> _Things to do_
[1] Copy the passage from the Baja trip thread starting at "Pix and no video" and ending at "in the area.".
[2] Turn the paragraph in the Baja trip thread that begins "Headed down to Bahia Gonzaga" into a short list that keeps its main facts.

[[ Source text, beginning ]]

# Open Invite: Baja Norte, MEX



## Zed (Sep 18, 2006)

Headed down to Bahia Gonzaga 13MAY-21MAY14 crossing the border at daybreak the 13th. Anyone wanting a Mexican outback adventure come on over. 
The planning has begun in earnest, and I'm really starting to get psyched. I can not help but suffer though the next 2.5weeks. A report will surely follow.


----------



## Zed (Sep 18, 2006)

Pix and no video (from me). Promise.

My dad and I arrive a day or two ahead of the rest of la armada plastica so we'll have it dialed.
Starting to get the shit in a pile and getting anxious.


----------



## Zed (Sep 18, 2006)

A towel? For the shit? No cattle in the area.
Its on the list but thats it? Not a roll of plastic wrap or emergency surplus sausages?


----------



## Zed (Sep 18, 2006)

[[ Source text, end ]]
[[ Information provided, beginning ]]

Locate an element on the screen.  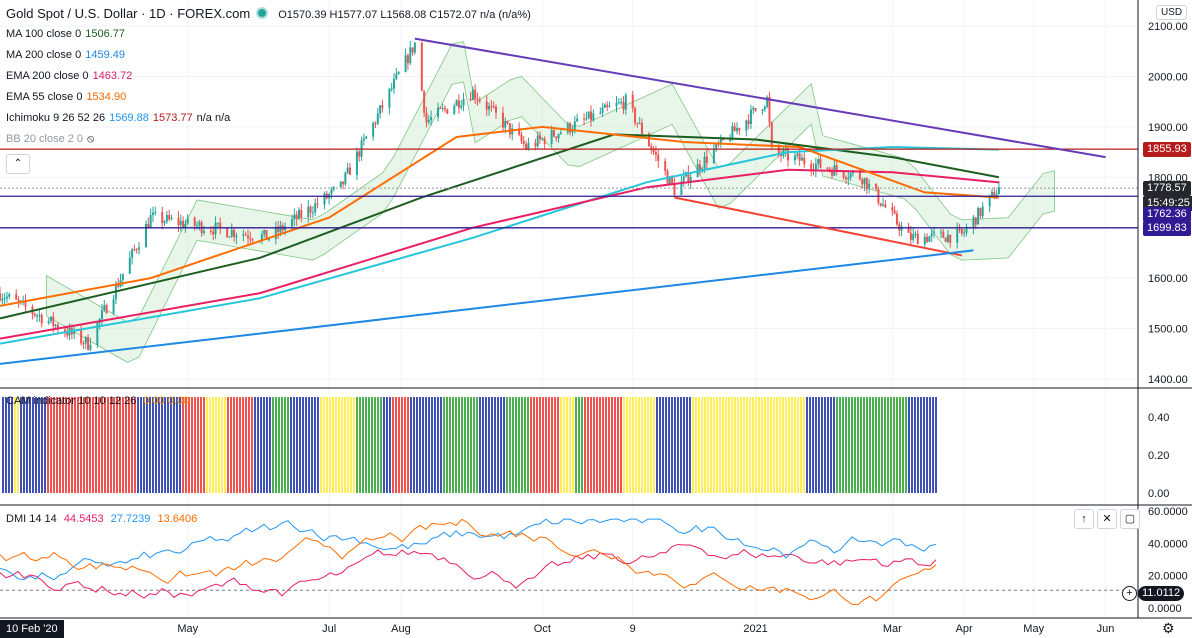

[[ Information provided, end ]]

> _Exercise results_
[1]
Pix and no video (from me). Promise.

My dad and I arrive a day or two ahead of the rest of la armada plastica so we'll have it dialed.
Starting to get the shit in a pile and getting anxious.


----------



## Zed (Sep 18, 2006)

A towel? For the shit? No cattle in the area.

[2]
- Trip to Bahia Gonzaga, 13MAY-21MAY14, crossing the border at daybreak on the 13th
- Open to anyone wanting a Mexican outback adventure
- Planning has begun in earnest, and excitement is building
- 2.5 weeks of waiting remain
- A report will follow